I’ve been itching for a pure puzzle experience for a few months now, and ever since this new game from Annapurna Interactive grabbed my attention with its Inception-like design approach and relationship-focused story, I thought it’d be too good an opportunity to pass up. Described as a “first-person recursive puzzle game”, Maquette focuses on the breakdown of a romantic relationship, slowly revealing bits and pieces of the two leads, Kenzie and Michael’s turbulent past.
Playing Out A Relationship
Playing as Kenzie, the landscapes around the titular Maquette begin to twist and morph into pivotal locations that the couple visited in their relationship, as you begin to solve this game’s unique take on physics-based, trial and error type puzzles.
I’m a big fan of Maquette’s puzzle approach here. How it works is that certain objects can be collected and brought to a smaller model of the game’s world map, and either be scaled up or down in size depending on the needs of the player. So for instance, early on in the game, Kenzie will receive a regular-sized key to open up a locked door, but instead of just throwing it away, you can instead upscale that same key and use it as a makeshift bridge of sorts to cross a gap that’s too far to jump.
It takes a moment to sink in, but once you get the hang of it, the whole concept ends up working exceptionally well.
It takes a moment to sink in, but once you get the hang of it, the whole concept ends up working exceptionally well. It consistently forces you to think in size, rather than just simply finding the appropriate object for the solution. There is a bit of jank when it comes to physically inserting or rotating objects because some of the upscaled models can be caught on all sorts of geometry, but it’s nothing too irritating.
Maquette’s Troubling Issues
The puzzles themselves offer up quite a bit of variety in their execution and definitely compel you to think in more of an abstract manner. That being said, some of the brain-teasers will make you say “wow, that was the solution?” But those issues are few and far between. What did start to annoy me was that the devs opted to not include a sprint button. And when a few of the puzzles require walking large distances to test out or retry certain solutions… That can get frustrating, fast!
Some of the brain-teasers will make you say “wow, that was the solution?” But those issues are few and far between.

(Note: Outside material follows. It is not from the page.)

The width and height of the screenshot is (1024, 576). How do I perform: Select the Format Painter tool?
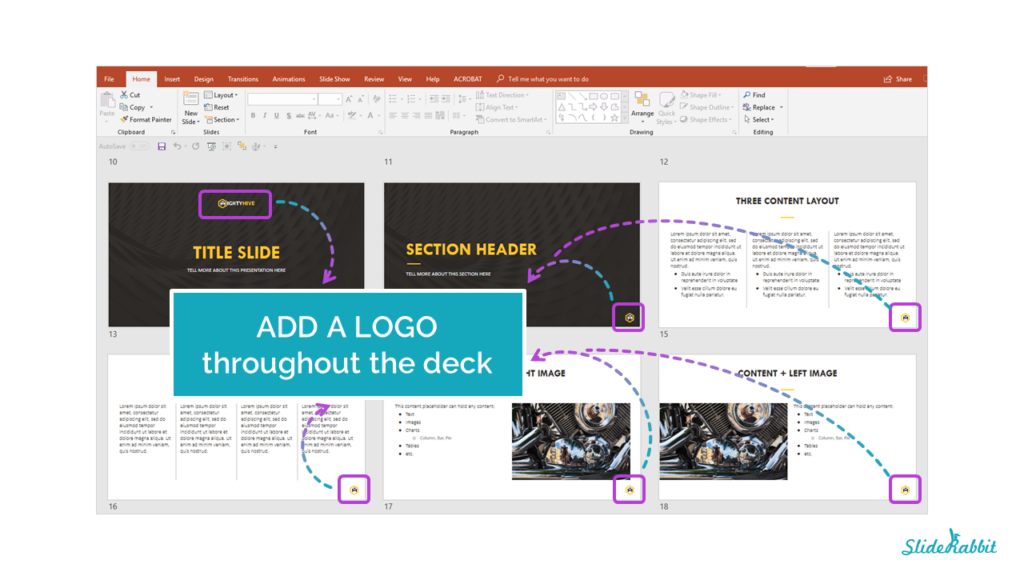(124, 119)
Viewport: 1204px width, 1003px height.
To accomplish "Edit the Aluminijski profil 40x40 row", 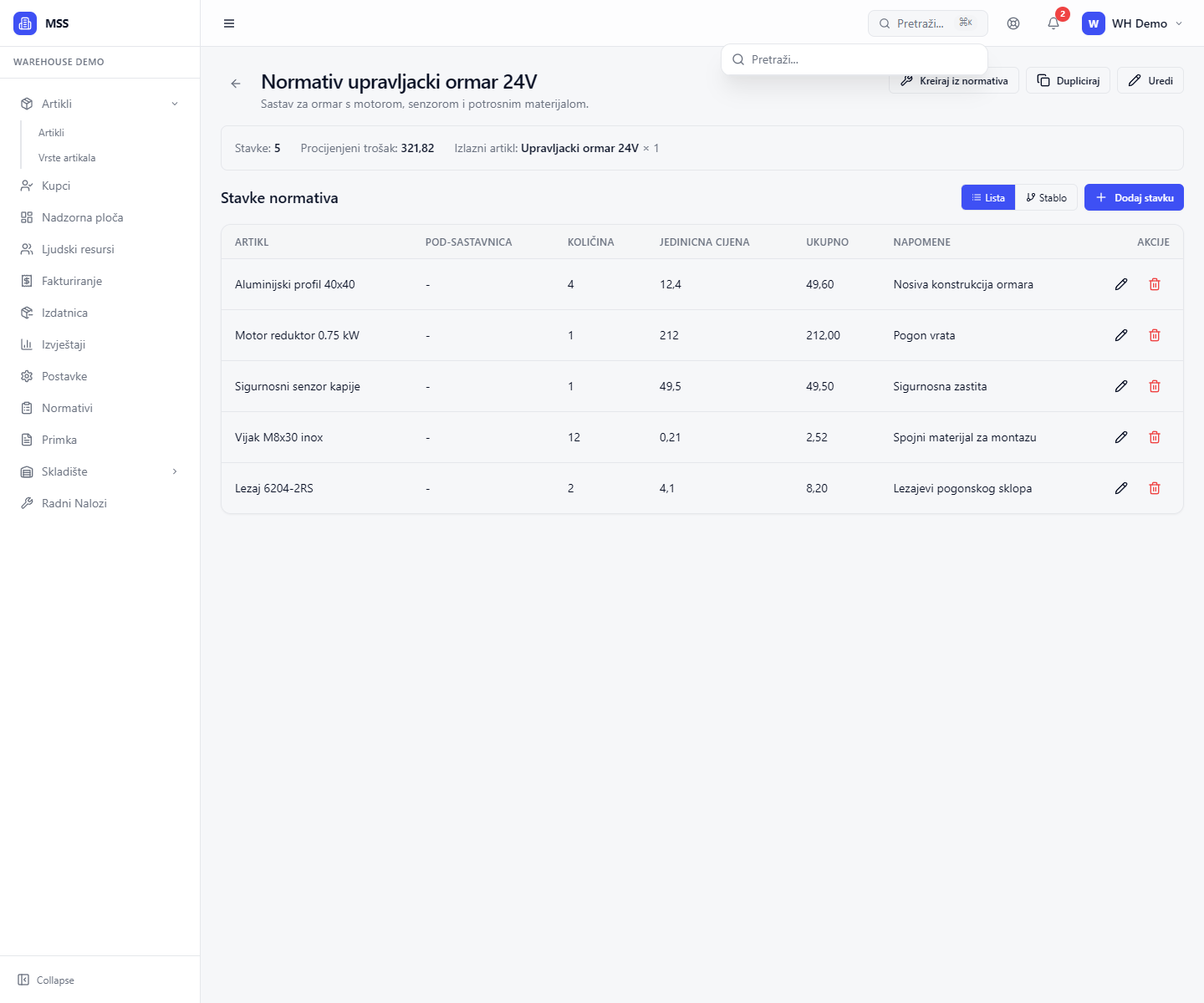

Some of the steps required to complete a few of these conundrums just weren’t conveyed properly either. There’s a certain flow and feel to this game’s formula, so when Maquette starts to break that rhythm, it becomes really noticeable. You’ll know what I mean when you see ’em.
Also, since everything’s entirely focused on completing one objective after another, after another, Maquette would come across as a lot more interesting if the game took its proverbial foot off the accelerator, every once in a while.
One chapter, in particular, has Kenzie and Michael reminiscing on a time they visited a county fair. You know with the usual street vendors and showground tents that are synonymous with these types of events. The thing is that it just seems like such a HUGE missed opportunity to not throw in a couple of minigames or… something at the very least to help change up the formula. Since this game is only about 4-5 hours long – well, could be longer if you suck at puzzle games like me – this lack of gameplay diversity honestly seems like a massive letdown in the grand scheme of things.
A similar problem lies with the story too. As this game is quite short, there’s sadly not enough time to flesh out these characters and build a meaningful narrative that leaves a lasting impact. Before I could become emotionally invested in this pair, Maquette was already in its closing chapters. I’ll admit the complication of the story does seem intriguing at first, though once you start to realise that it happens more than halfway into the game, you’ll already be long checked out by then.
Before I could become emotionally invested in this pair, Maquette was already in its closing chapters.
It’s even more disappointing that the voice actors for Kenzie and Michael, Bryce Dallas Howard and Seth Gabel who are married in real life put on such a convincing performance for a story that’s pretty much already over before it ever truly began.
The Indie Sounds of Maquette
I will however, hand out some to praise to the licensed music though because it actually fits the setting of this game to a T. Maquette has a very indie, 500 Days of Summer feel to it and that’s exactly what the soundtrack provides. On the other hand, I must say that I did find it kinda weird how the music will suddenly stop playing after two minutes or so, without looping. Then you’re basically just left with Kenzie’s footsteps and some very awkward, atmosphere synths to fill out the ambience. What’s up with that?
Should Maquette be in your shopping cart right now? Well, if you’re looking for a solid, unique take on a puzzle game with an enjoyable soundtrack that doesn’t overstay it’s welcome, then sure. Especially since it’s not a full-priced game. All things considered, don’t expect the story to grab you in the slightest, this narrative is as bare-bones as it gets. You’re probably better off watching The Kissing Booth on Netflix, because Maquette makes it look like Shakespeare in comparison.
Maquette brings a surprisingly unique spin on the pure puzzle genre. Being Graceful Decay’s debut release, they certainly know how to construct clever brain-teasers and conjure up intrigue with Maquette’s interesting design. However, if you’re playing solely for the story, you’ll undoubtedly be more than disappointed.